_Excerpted passage_
++++++

Volunteering is a known way to meaningfully contribute to your community. By volunteering, you can help your community thrive, and assist people in need. Less recognised are the benefits volunteering gives to those who are doing it – and those can be enormous. In fact, research shows that being a volunteer can positively benefit your mental health.
One study published in 2020 by the Journal of Happiness Studies examined data from nearly 70,000 people regarding their volunteering habits and their mental health. People who volunteered in the past year, as opposed to those who didn’t, reported greater life satisfaction and better overall health. On top of that, volunteering more frequently (at least once a month) was related to better mental health than those who volunteered less frequently.
You might wonder – but were these people already happy? Perhaps happy people are more likely to volunteer. When taking into account participants initial levels of wellbeing prior to starting volunteering, a boost in mental health was still seen. This means that people who started to volunteer became happier over time – it really does seem to be volunteering that boosts mental health!
So, how does volunteering benefit mental wellbeing?

++++++

_Stored data_
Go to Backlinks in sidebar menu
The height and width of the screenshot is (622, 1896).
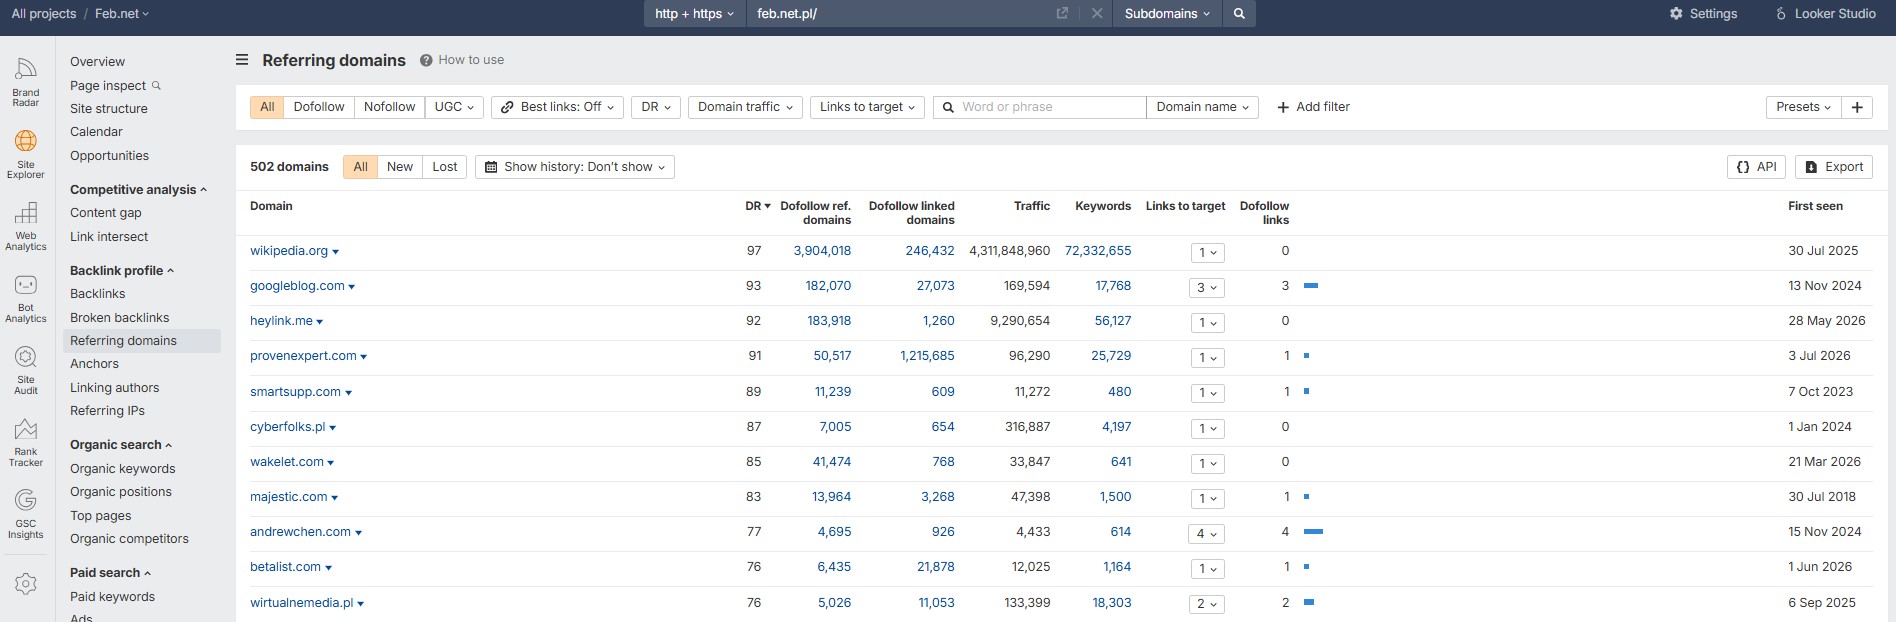point(98,294)
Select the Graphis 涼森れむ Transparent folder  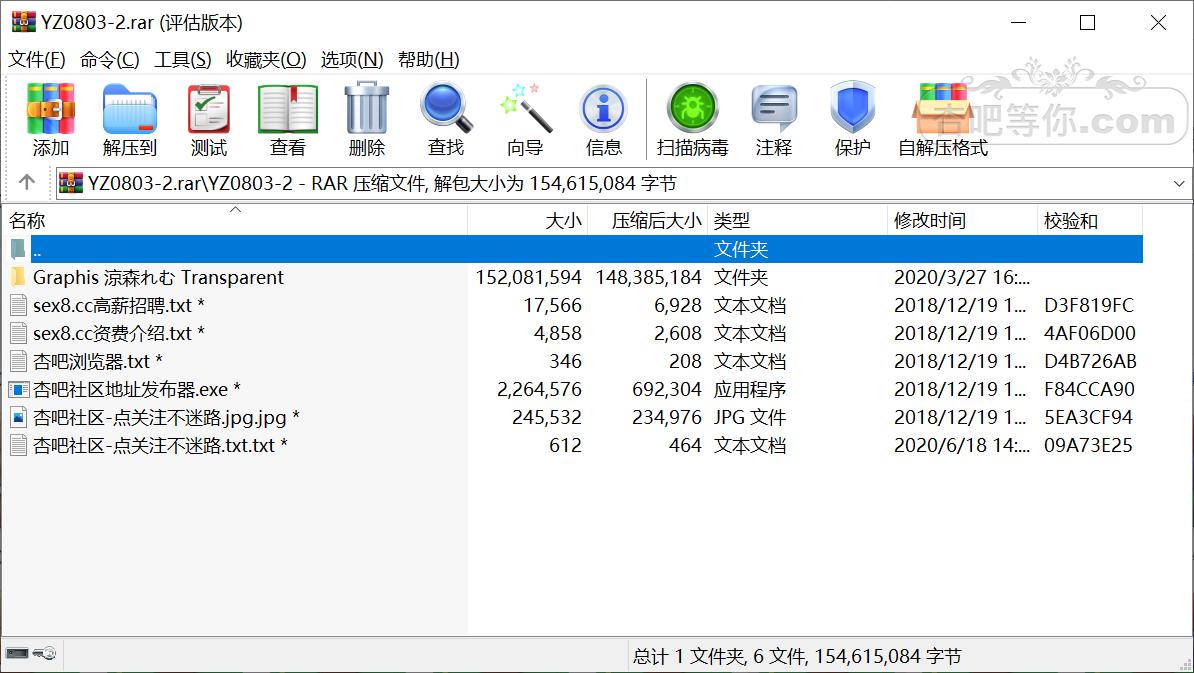click(x=158, y=278)
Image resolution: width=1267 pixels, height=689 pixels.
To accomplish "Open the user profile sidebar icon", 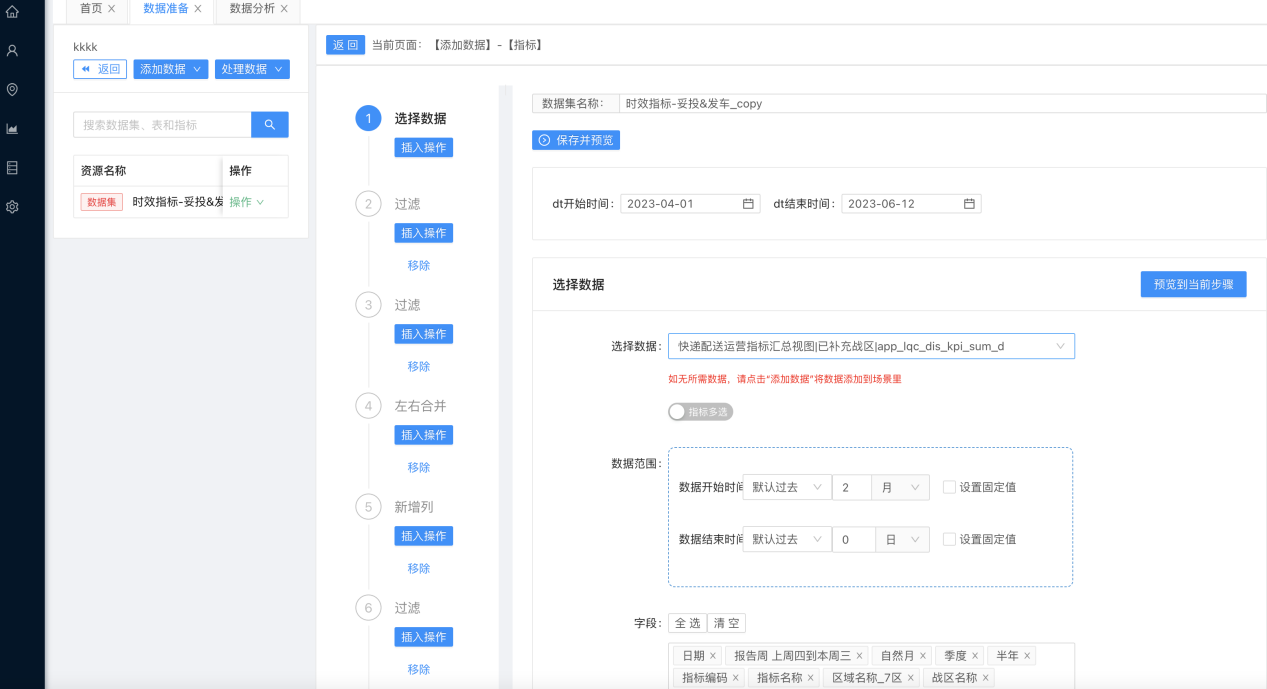I will click(12, 50).
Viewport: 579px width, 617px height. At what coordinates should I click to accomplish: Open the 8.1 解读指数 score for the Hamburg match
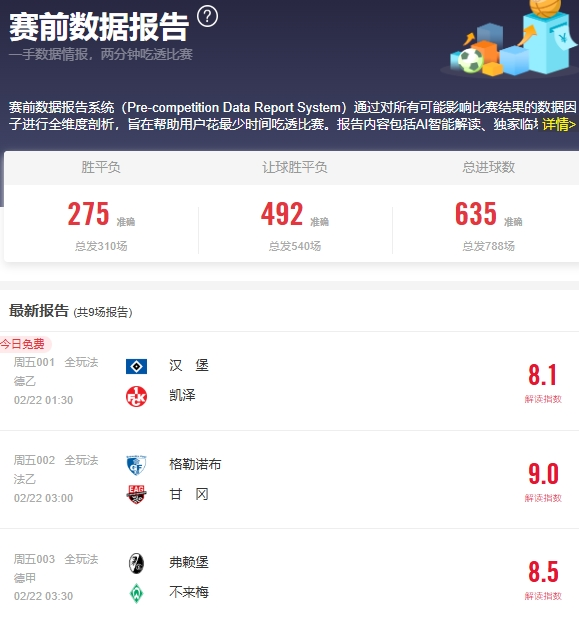(543, 382)
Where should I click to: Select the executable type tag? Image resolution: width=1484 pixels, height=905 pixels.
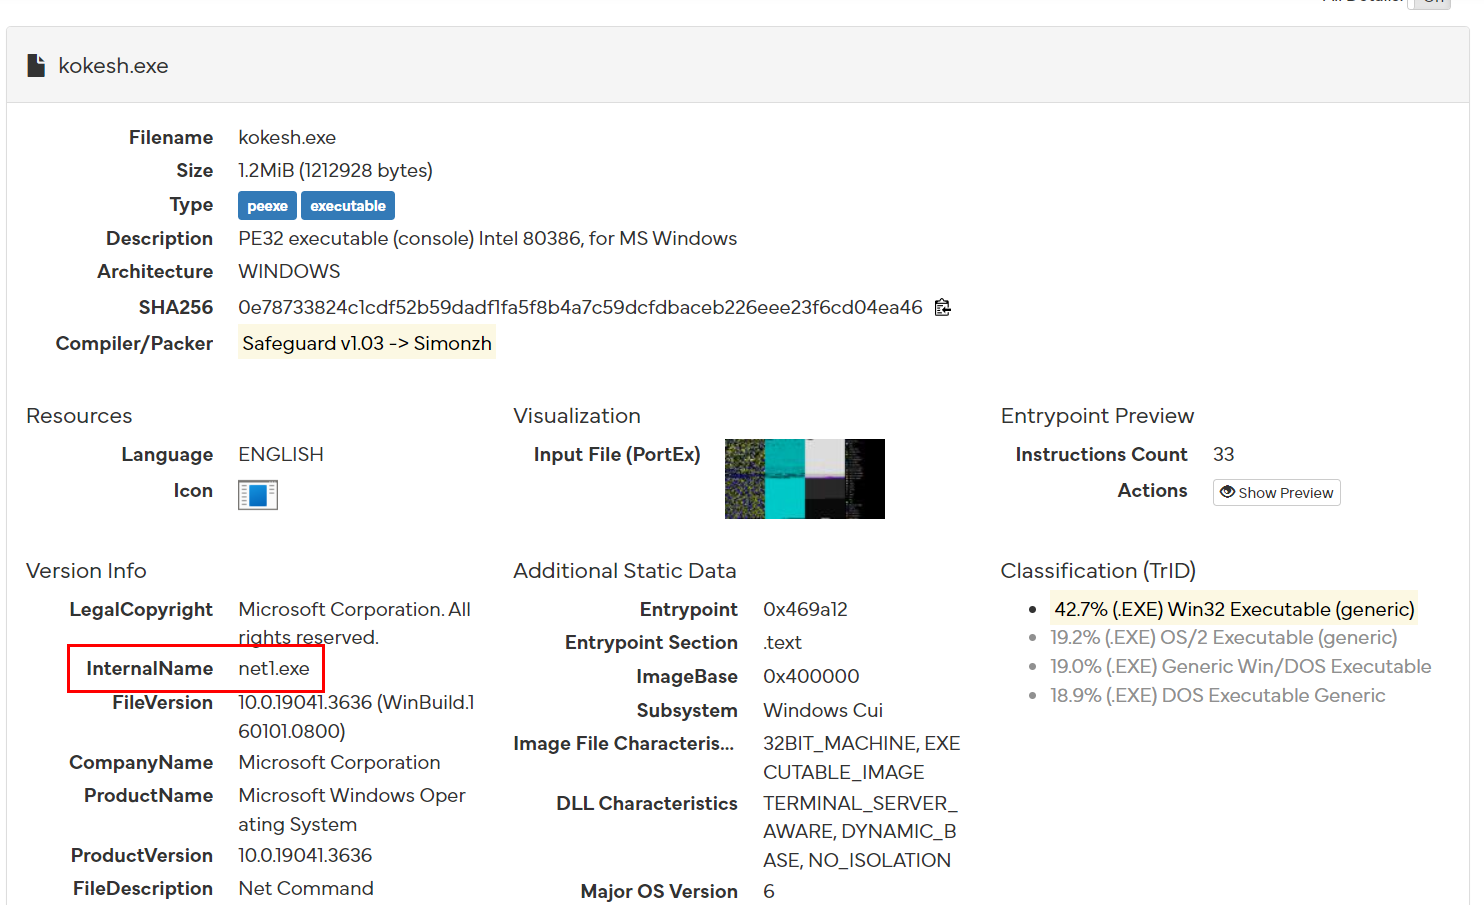347,206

++++++

_Brief_
From the passage on volunteering and mental health, copy word for word the part that begins with "You might wonder" and ends after "benefit mental wellbeing?".

_Exercise answer_
You might wonder – but were these people already happy? Perhaps happy people are more likely to volunteer. When taking into account participants initial levels of wellbeing prior to starting volunteering, a boost in mental health was still seen. This means that people who started to volunteer became happier over time – it really does seem to be volunteering that boosts mental health!
So, how does volunteering benefit mental wellbeing?